Fachada da residência da Rua da Praia Grande, n. ° 47. A planta deste edifício é tipicamente chinesas. Contudo, os motivos de decoração, as varandas e o balcão são ocidentais no desenho e construção. Os detalhes são pintados de branco, com o fundo em verde pastel. A estrutura assenta em paredes mestras com colunas em redor do pátio, e todas as paredes divisórias são estruturais. O chão é de tábua larga.
Interior da residência na Rua da Praia Grande, n. ° 47, visto do pátio, no rés-do--chão. O interior é profusamente decorado com motivos chineses e ocidentais. As colunas de madeira esculpidas, debaixo das vigas, são de desenho chinês, enquanto que o parapeito de ferro e o tecto de madeira têm motivos ocidentais. A lanterna está suspensa por cima de um pequeno altar. Esta casa é o exemplo perfeito da simbiose da arquitectura chinesa e portuguesa.
O jardim. ******* Chega-se ao jardim por uma série de portões e átrios, com vários pavilhões espalhados aqui e ali. O centro do jardim é dominado por um grande-lago com lírios e com uma ponte a atravessá-lo. Como o terreno é plano, o principal edifício, da foto acima, está resguardado do jardim por árvores e plantas.
1900-1937 O virar do século testemunhou o decrescer das influências quer chinesas quer portuguesas na arquitectura de Macau. O estilo internacional da moderna construção em cimento armado foi, a pouco e pouco, ganhando importância. A influência chinesa ainda pode ser vista na decoração interior das casas de habitação. O desenho dos edifícios deste período, não tem, no entanto, o refinamento dos seus antecessores.

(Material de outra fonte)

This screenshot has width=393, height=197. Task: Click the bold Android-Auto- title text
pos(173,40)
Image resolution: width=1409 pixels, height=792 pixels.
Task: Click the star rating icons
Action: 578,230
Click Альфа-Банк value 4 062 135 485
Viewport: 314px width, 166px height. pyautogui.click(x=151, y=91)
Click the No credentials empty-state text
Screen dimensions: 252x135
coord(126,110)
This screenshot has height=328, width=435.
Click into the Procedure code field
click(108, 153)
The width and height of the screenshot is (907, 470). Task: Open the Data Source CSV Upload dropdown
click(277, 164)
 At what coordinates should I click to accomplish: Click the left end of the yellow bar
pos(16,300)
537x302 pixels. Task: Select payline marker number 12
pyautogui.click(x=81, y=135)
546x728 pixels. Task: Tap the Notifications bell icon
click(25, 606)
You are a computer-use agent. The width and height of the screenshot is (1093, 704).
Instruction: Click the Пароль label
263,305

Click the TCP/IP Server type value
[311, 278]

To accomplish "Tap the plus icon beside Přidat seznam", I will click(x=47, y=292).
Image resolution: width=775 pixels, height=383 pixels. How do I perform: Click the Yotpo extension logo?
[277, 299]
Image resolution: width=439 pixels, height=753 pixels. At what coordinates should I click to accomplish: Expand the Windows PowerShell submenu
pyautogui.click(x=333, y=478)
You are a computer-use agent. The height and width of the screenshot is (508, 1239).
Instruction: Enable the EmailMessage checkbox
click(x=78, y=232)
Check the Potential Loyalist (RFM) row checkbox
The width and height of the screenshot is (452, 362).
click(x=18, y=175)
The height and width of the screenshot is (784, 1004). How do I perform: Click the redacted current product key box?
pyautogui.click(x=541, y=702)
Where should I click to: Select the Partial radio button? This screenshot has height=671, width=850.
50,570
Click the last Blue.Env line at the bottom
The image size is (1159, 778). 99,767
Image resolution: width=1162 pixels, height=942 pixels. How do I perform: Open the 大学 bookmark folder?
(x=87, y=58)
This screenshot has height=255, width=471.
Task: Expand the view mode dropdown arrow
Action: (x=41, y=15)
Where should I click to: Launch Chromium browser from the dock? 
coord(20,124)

Falta a qualidade necessária para acertar o passo com o avanço da tecnologia.
A Biblioteca Pública Chinesa, na Avenida de Sta. Clara, construída no início do séc. XX. A planta é de forma octogonal. A construção é em betão, com motivos decorativos clássicos. O emprego do betão não causou mudanças apreciáveis na arquitectura do edifício. As portas e janelas estão pintadas de vermelho, em contraste com o cinzento dos arcos e colunas
Residência na Rua da Praia Grande, 83 Fachada de residência virada para a Praia Grande. A aparência exterior do edifício é ocidental, com as varandas da frente apoiadas em pesados pilares de tijolo, decorados com motivos clássicos. O edifício está pintado de amarelo pastel, com pormenores decorativos em branco, muito vulgar nos edifícios de Macau. Contudo, as portas da entrada principal são de desenho chinês, e o portão de entrada situa-se alguns degraus acima do nível da rua.
Vista para o saguão, residência na Rua da Praia Grande, 83. Notar a viga de betão no canto esquerdo. Os candeeiros de petróleo são mais para fins decorativos e cerimoniais do que para iluminar.
A dependência dos criados, separada da zona principal da casa, por um pátio. O betão é utilizado na estrutura, contudo o telhado inclinado permanece com estrutura em madeira.
RESIDÊNCIA NA RUA DO SEMINÁRIO, 5-7, 1918 A fachada.
A parte lateral do edifício. Todas as janelas têm persianas ajustáveis de madeira, pintadas de castanho. As características chinesas são encontradas emalgumas partes do edifício, tais como os tubos de drenagem em forma de secção de bambu, a porta de duas folhas na entrada principal, e o telhado inclinado por cima da cozinha e da dependência de empregados.
A planta está grosseiramente dividida em duas partes: a zona de habitação e a área de serviço, ligadas por um pátio com uma passagem, ao nível do primeiro andar. Os quartos comunicam directamente uns com os outros. Todas as paredes são estruturais, suportando as traves de madeira. O telhado era originalmente inclinado, coberto com telhas chinesas, e apoiado por vigas de madeira à volta, assentando nas empenas de alvenaria.
O interior da casa.

Conclusão

A arquitectura de Macau evoluiu sob as mútuas influências das arquitecturas chinesa e portuguesa. A proporção destas influências varia conforme o período de tempo. Assim, no início, apenas se encontrava arquitectura chinesa em Macau. Após a chegada dos portugueses, os edifícios em puro estilo chinês continuaram a ser construídos. Contudo, construções puramente portuguesas nunca existiram. Existia sempre algum traço chinês. Nos sécs. XVI e XVII, a maioria dos edifícios erigidos tinham características predominantemente portuguesas, sendo as construções chinesas raras e sem importância, tendo poucas sobrevivido ao tempo. Os sécs. XVIII e XIX testemunharam um decréscimo crescente das construções portuguesas. Os novos edifícios mostram uma simbiose notável das influências portuguesa e chinesa. Constituem grande parte dos prédios existentes hoje em dia em Macau, dando um traço arquitectónico especial à cidade. Por fim, o séc. XX encerra o ciclo de desenvolvimento da mistura daquelas duas influências.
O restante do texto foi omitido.